I walked past them with my head down as I neared the door to the classroom. Their voices fading as they walked farther down the hallway.

But as I opened the door to the classroom and felt all eyes in the room land on me, but I only trained mine on one person.

Jean Grey.

☾ ☾ ☾ ☾ ☾

Later on in the evening after class, most were out in the common rooms. Or out in town doing whatever it was there is to do here.

But I was searching all over the entire damned building for one person. Jean.

I knew she was hiding from me, otherwise I would've found her in her room, or the library, or even with the others. But I had checked all of those places and there was no trace of her. I even went as far to ask Jubilee and Kurt, who both claimed they had no clue where the redhead was.

I sighed in frustration and fumbled with the gloves on my hands, tugging on them as I realized that I would never get any information about Scotts mystery girl. I felt disappointment course through me, leaving me feeling slightly down.

That was until I heard my name being called.

"Amberle!"

I turned to my right and nearly chocked on the air in my lungs as Scott Summers smiled at me. His stupidly wonderful, perfect smile. I blinked at him and smiled back "Hey Scott" I tried to play cool, messing with my covered hands again.

"What are you doing right at this moment?" He asked, a ghost of a smile creeping onto his lips as he raised a brow at me.

I frowned playfully at him, I could feel the corner of my lips tug "Nothing really, why?" I looked behind him, wondering where his posey was. He caught on to my glance and shook his head "Nope, no one else just you and me- we're going to go get shakes." The smirk on his face nearly taking up all the space on his lips.

I felt my face breakout into the largest smile possible, my face nearly hurting. I nodded my head then frowned "do I need to change?" I looked down at my outfit- jeans and a t-shirt and converse. I looked back up to him and he was shaking his head "maybe a coat- but you look good other than that, it might be cold" he smiled at me and I felt a blush creep on my cheeks.
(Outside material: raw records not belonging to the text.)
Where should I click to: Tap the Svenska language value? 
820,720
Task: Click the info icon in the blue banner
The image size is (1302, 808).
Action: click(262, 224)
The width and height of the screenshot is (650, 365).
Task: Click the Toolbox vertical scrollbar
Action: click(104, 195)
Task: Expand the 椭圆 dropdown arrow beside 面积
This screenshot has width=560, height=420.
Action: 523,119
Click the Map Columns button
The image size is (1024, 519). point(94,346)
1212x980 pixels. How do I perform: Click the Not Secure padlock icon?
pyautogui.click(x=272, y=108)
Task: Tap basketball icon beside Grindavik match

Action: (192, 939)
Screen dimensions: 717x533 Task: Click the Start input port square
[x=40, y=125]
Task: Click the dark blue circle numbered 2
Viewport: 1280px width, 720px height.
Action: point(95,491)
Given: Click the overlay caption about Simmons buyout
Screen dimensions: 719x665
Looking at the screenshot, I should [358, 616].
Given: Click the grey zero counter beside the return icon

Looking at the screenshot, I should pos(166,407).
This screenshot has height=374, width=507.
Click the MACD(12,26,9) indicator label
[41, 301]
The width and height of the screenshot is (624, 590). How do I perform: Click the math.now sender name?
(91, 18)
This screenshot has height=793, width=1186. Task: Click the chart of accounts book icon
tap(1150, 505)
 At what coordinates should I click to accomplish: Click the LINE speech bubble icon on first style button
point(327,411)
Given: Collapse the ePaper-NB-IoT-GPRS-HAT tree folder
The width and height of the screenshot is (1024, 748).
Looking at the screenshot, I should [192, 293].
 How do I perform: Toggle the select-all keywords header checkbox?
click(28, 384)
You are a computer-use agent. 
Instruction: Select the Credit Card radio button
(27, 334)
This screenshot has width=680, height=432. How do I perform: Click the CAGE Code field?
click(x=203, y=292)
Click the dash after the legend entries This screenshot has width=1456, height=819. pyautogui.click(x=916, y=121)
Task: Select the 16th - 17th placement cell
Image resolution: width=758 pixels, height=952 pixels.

I mentally shook my head when I remember the mystery girl he was waiting for, this wasn't an outting of any significance- simply two friends going out for shakes.

I nodded at him "I'll go grab a coat, then I'll meet you in the garage?" He nodded and I turned to head up the stairs to my room.  A stupid grin on my face as I walked away.

☾ ☽

I couldn't stop the smile on my face as she walked up the stairs to go grab a coat. She actually said yes! And it was going to be just the two of us, and even though I hadn't really asked her on a date I couldn't help but feel that maybe in the future I could- ask her out on a date. I was way to damned excited for it to be just be the two of us, just me and her and some nice music and milkshakes.

I had my hangs dug in my pockets as I walked to the garage, and I couldn't help but wish it were her gloved hands keeping mine warm.